IT is a day to recognise and celebrate the promise and power of young people to change their communities, their countries and the world at large.

THE  youth are the backbone of every nation. They can change the future of society with their well-being and courageous behaviour. That is why many countries have devoted a lot of resources to ensure the welfare and development of the youth.

FOR  a long time society does not appear to pay attention to this group of people who hold the key to the future prosperity of the country. Consequently, the current state of the youth does not present a good sign for the future.

MANY  things have accounted for the current state of the youth of our country.
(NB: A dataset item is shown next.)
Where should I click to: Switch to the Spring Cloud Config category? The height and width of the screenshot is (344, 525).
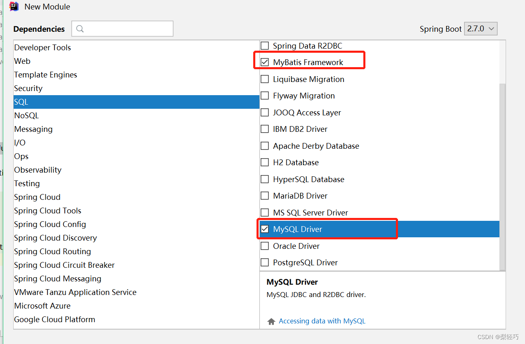(x=50, y=224)
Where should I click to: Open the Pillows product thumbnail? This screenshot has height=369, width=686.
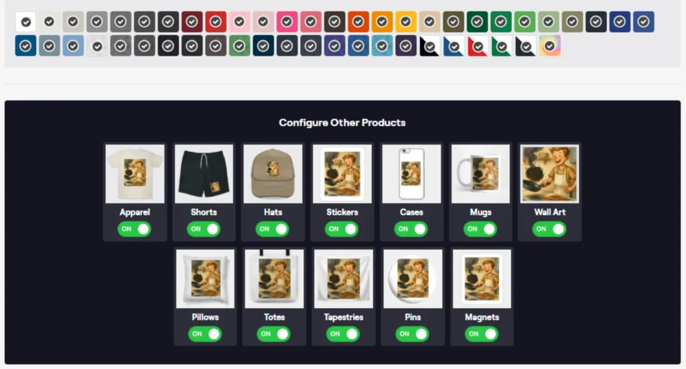(205, 279)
As a nation, we do not appear to have a consistent national youth policy which will inculcate in the youth a sense of patriotism and a hunger to die for the nation.

THERE is little effort at ensuring that the youth are given the best attention before they take up leadership roles in the country. 

IN  the days after independence, many youth leadership training centres were established under Ghana’s Founder and first President, Osagyefo Dr Kwame Nkrumah, but almost all of them became malfunctional after the overthrow of the First Republic. 

MANY  of our youth still lack formal education, and the educational system has itself created an elitist society because more emphasis has been laid on the Arts, to the disadvantage of science, technical and vocational education, creating a large army of unskilled labour, with its concomitant rise in unemployment in the country.

THIS is because over the generations many young people have identified themselves with courses such as law, accounting, banking and politics as the key to good life and recognition by society.

TODAY   therefore calls  on the government to provide the necessary environment and facilities, in line with global trends, for more youth to take advantage of science education, and technical and vocational training. 

THE increasing number of university graduates who become unemployed each year is a reminder that there is the need for the youth to explore other avenues.

THAT is why we are happy that the 2022 budget has a provision for the youth to develop.  We believe the ‘YouStart’ programme by President Nana Addo Dankwa Akufo-Addo if well managed will go a long way to help our youth.

WE call on the youth to take advantage of the yet-to-be implemented programme to begin to create wealth and prosperity for themselves and the nation. 

WITH the challenges of the Ghana Youth Entrepreneurship and Employment Development Agency (GYEEDA) still fresh in our memory, we urge the government to put in measures that will enable the youth to reap the full benefits of the YouStart  initiative.